* [Problem description]: Transcribe, word for word, only the lines from the one containing "Task: Click support" through the end of the material below. Pictures stay out.

* [Data extract]:
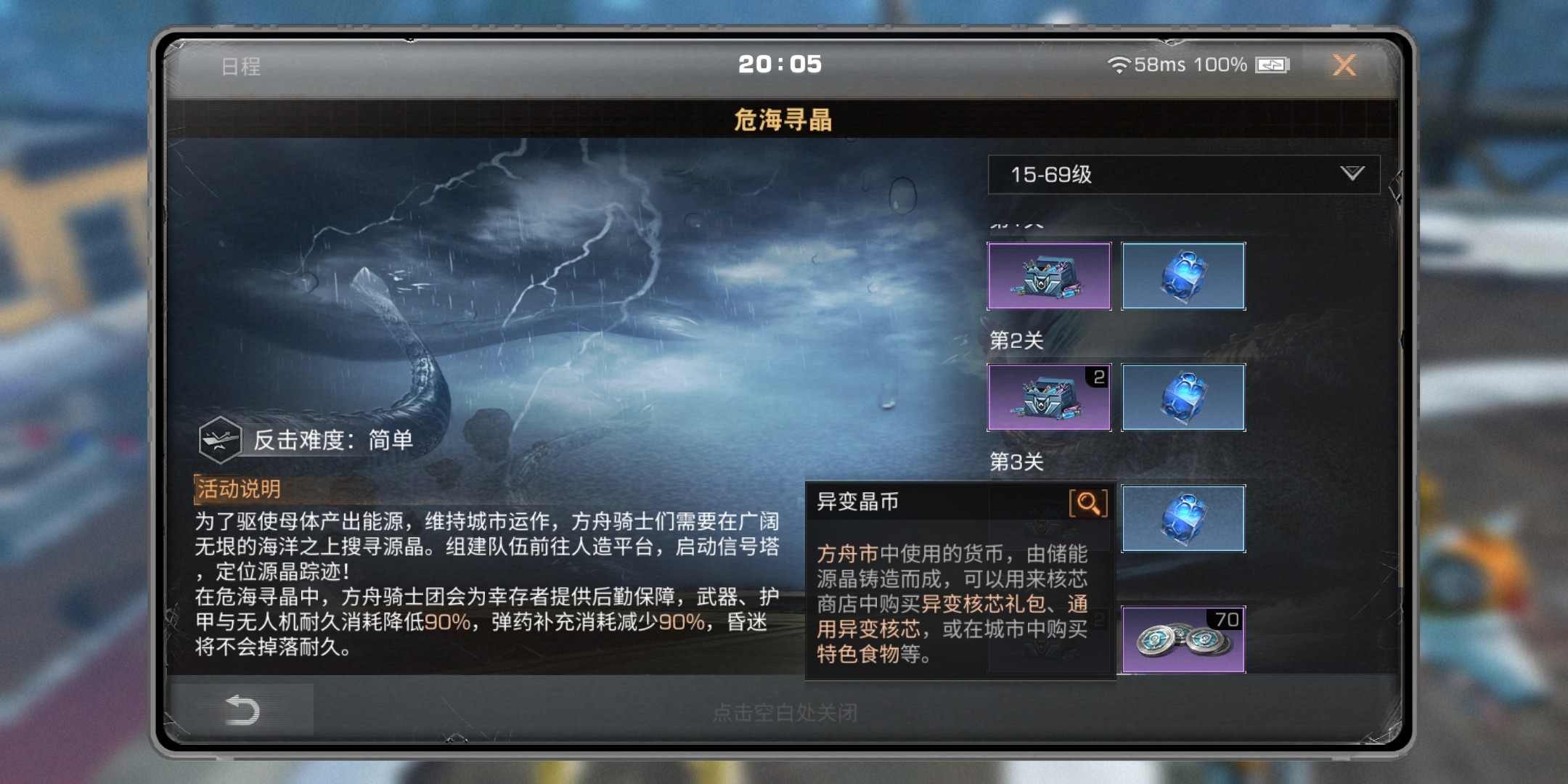
Task: Select the 异变晶币 coins reward marked 70
Action: tap(1183, 640)
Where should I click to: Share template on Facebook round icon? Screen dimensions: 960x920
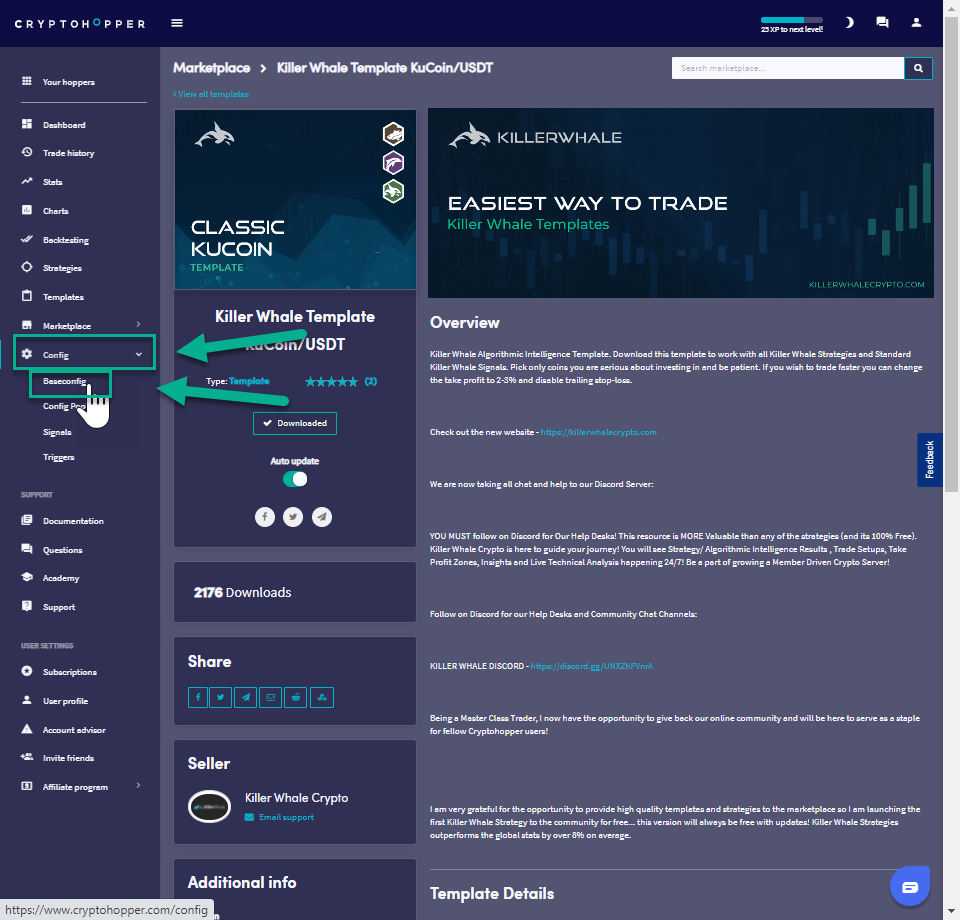pyautogui.click(x=264, y=516)
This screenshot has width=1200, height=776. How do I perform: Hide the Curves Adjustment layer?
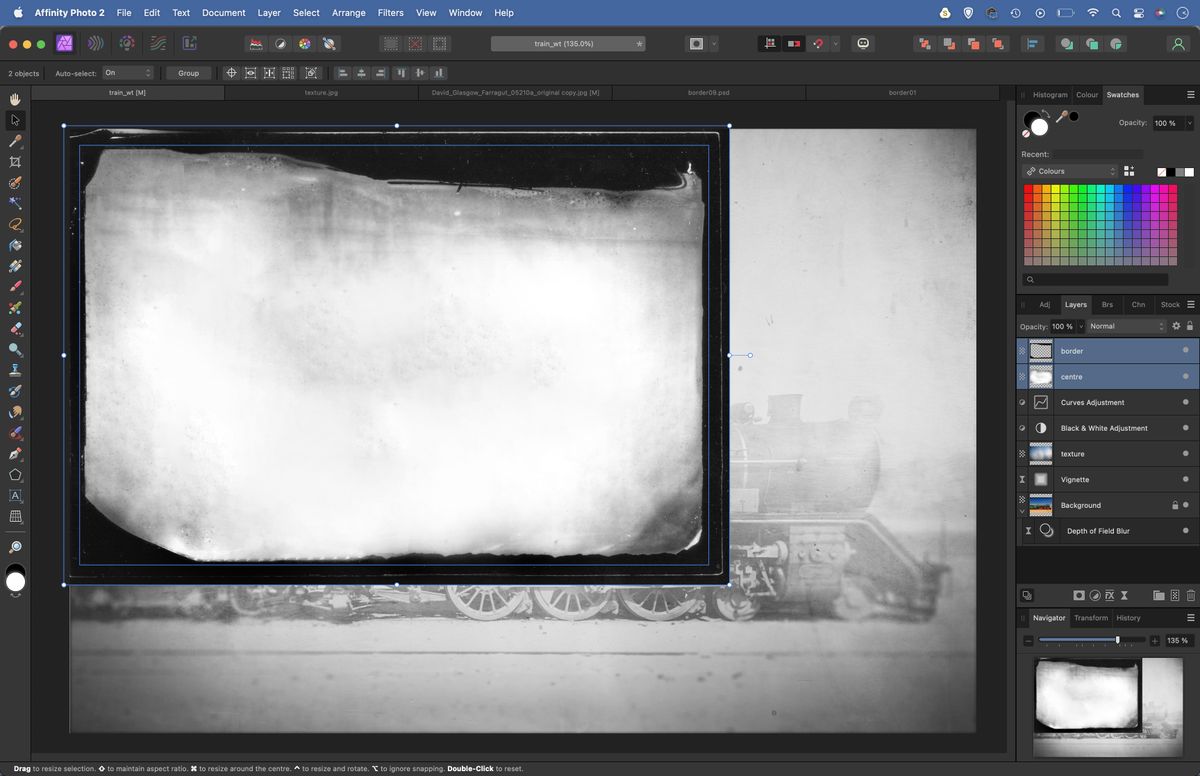(1184, 402)
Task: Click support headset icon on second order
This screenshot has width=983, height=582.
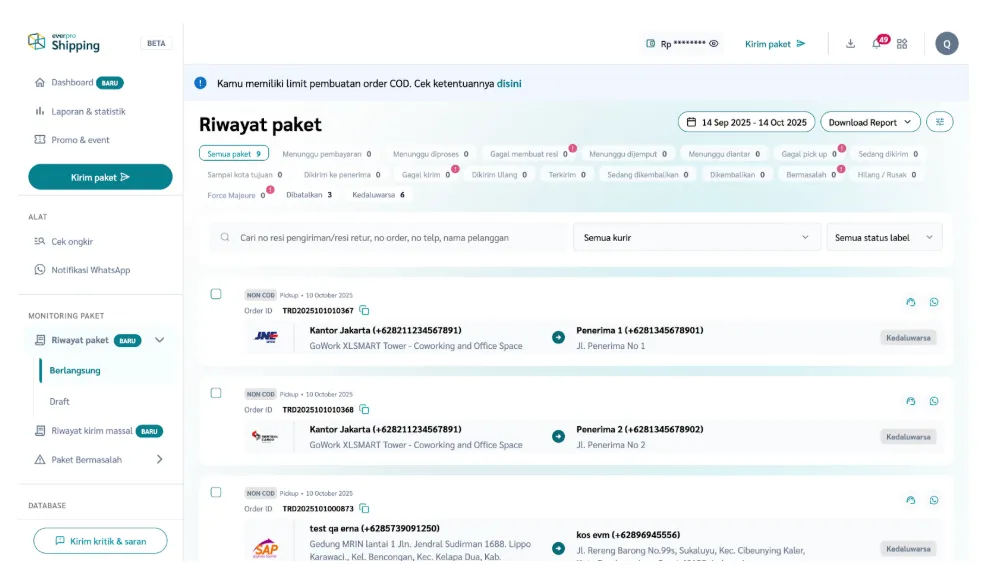Action: (x=911, y=401)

* [Output for this exercise]:
Task: Click support headset icon on second order
This screenshot has width=983, height=582.
Action: (x=911, y=401)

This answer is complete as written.